Supplied data –
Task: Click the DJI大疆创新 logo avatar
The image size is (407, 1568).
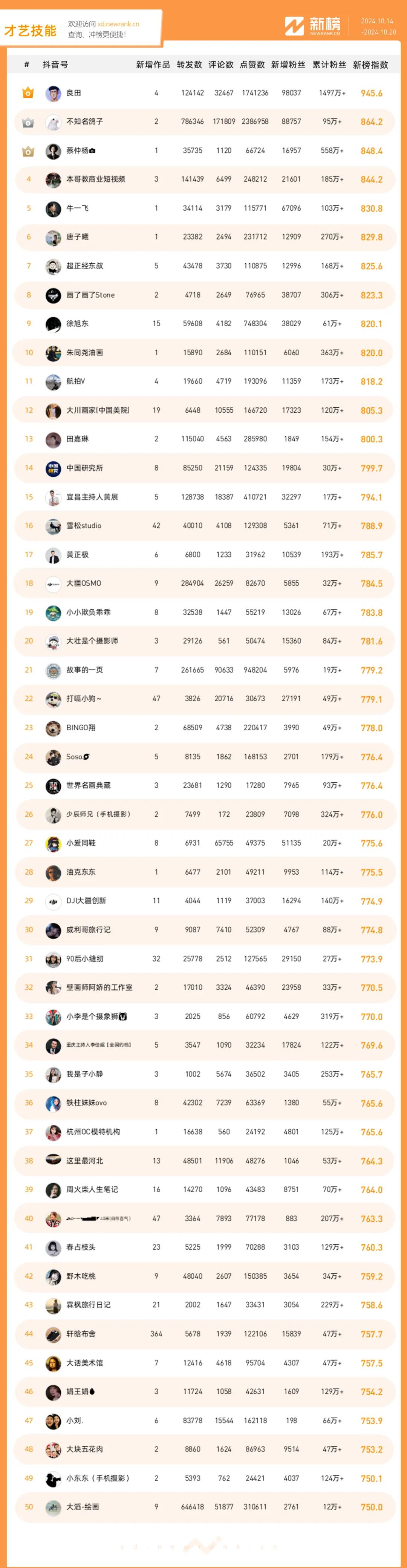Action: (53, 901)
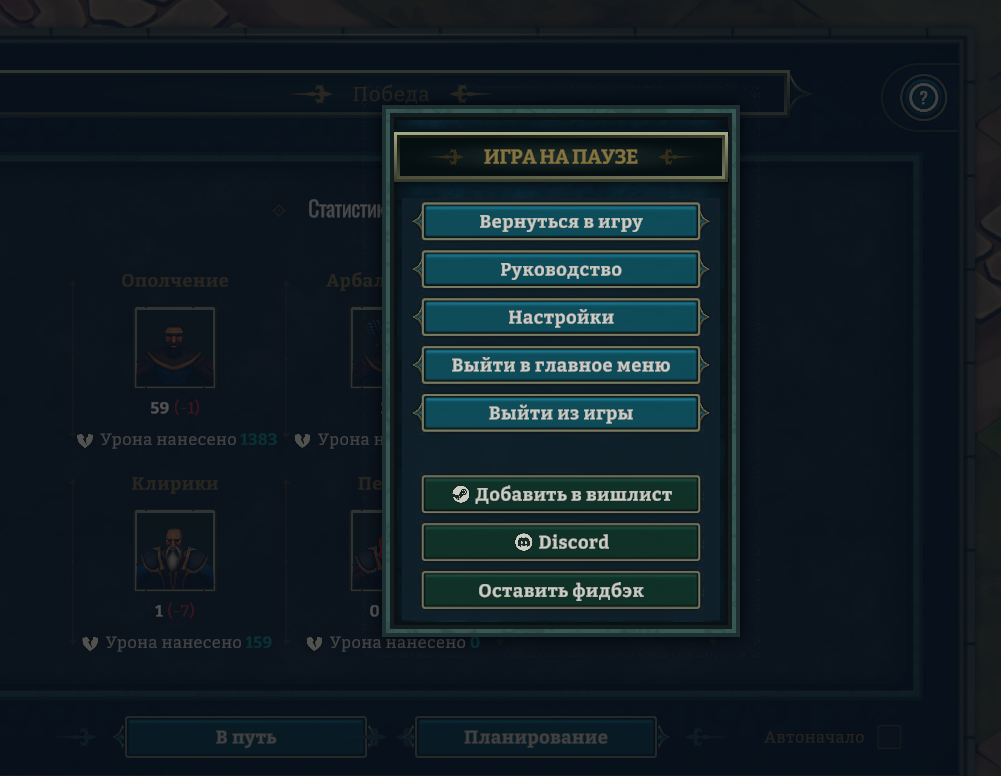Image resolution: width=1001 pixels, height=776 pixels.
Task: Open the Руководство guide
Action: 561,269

...

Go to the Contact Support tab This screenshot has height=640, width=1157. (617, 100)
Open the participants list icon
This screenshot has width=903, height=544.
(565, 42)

...

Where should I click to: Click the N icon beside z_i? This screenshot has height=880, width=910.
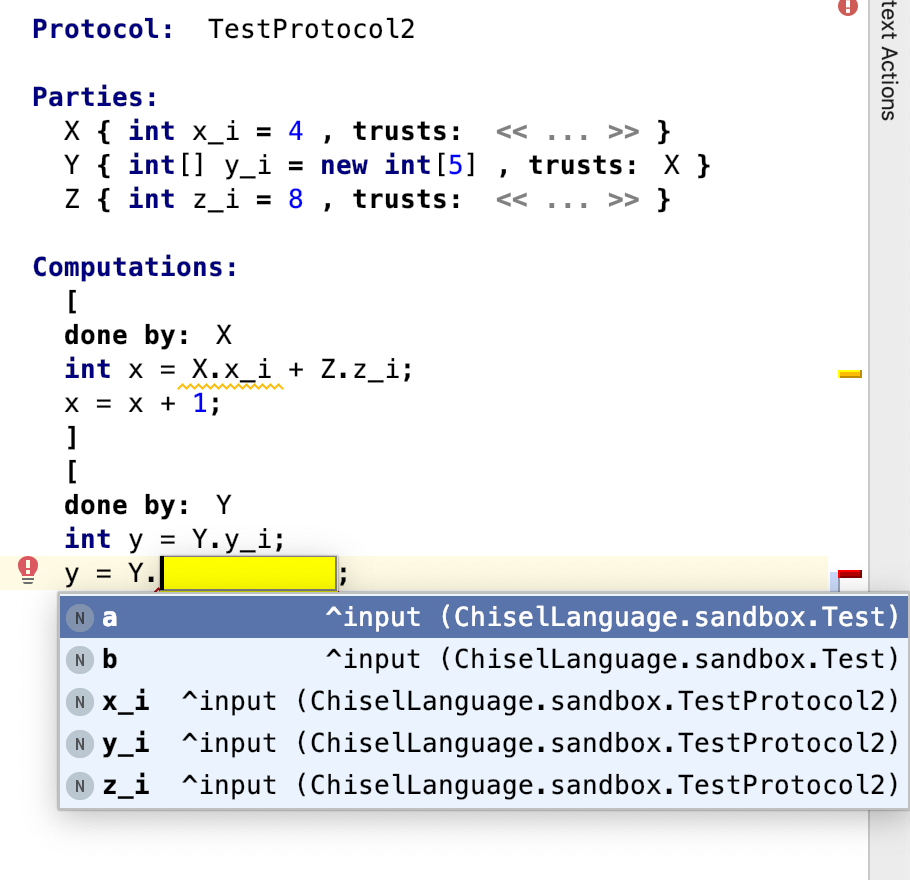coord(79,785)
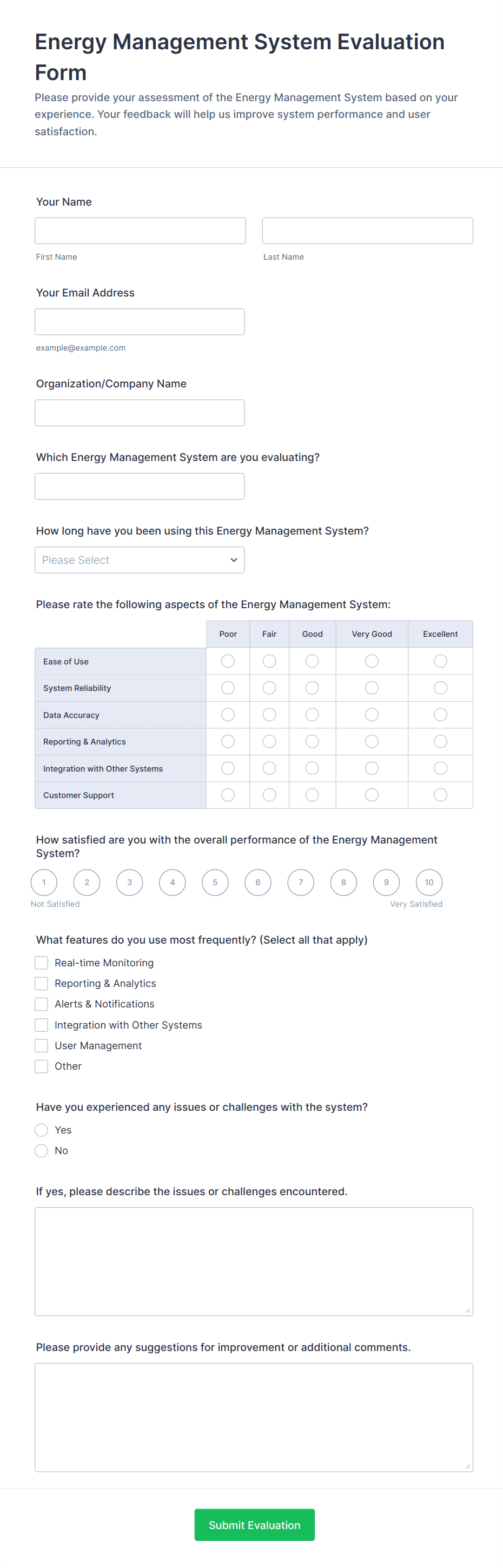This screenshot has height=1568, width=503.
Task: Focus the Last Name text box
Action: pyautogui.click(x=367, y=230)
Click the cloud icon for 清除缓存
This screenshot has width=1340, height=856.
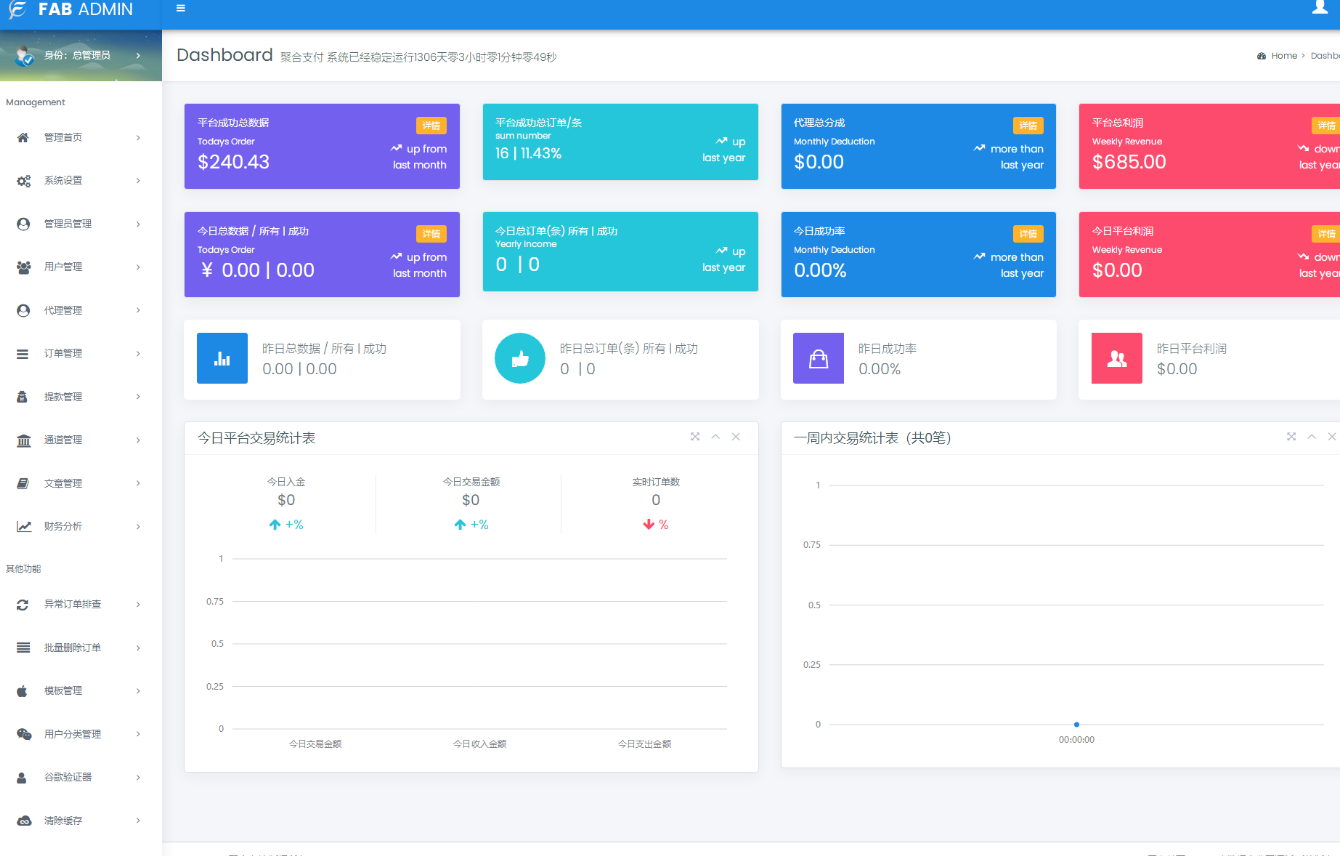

Objective –
Rewrite the lines between the one holding "Where should I" and the one holding "This screenshot has width=1340, height=856.", inclusive, swapping "cloud" for "gear" and leaving everything else unchanged. Leave the pictures out.

Output of the task –
Where should I click to: Click the N icon beside z_i? This screenshot has height=880, width=910.
coord(79,785)
This screenshot has height=1568, width=503.
Task: Focus the Last Name text box
Action: pyautogui.click(x=367, y=230)
Click the gear icon for 清除缓存
This screenshot has width=1340, height=856.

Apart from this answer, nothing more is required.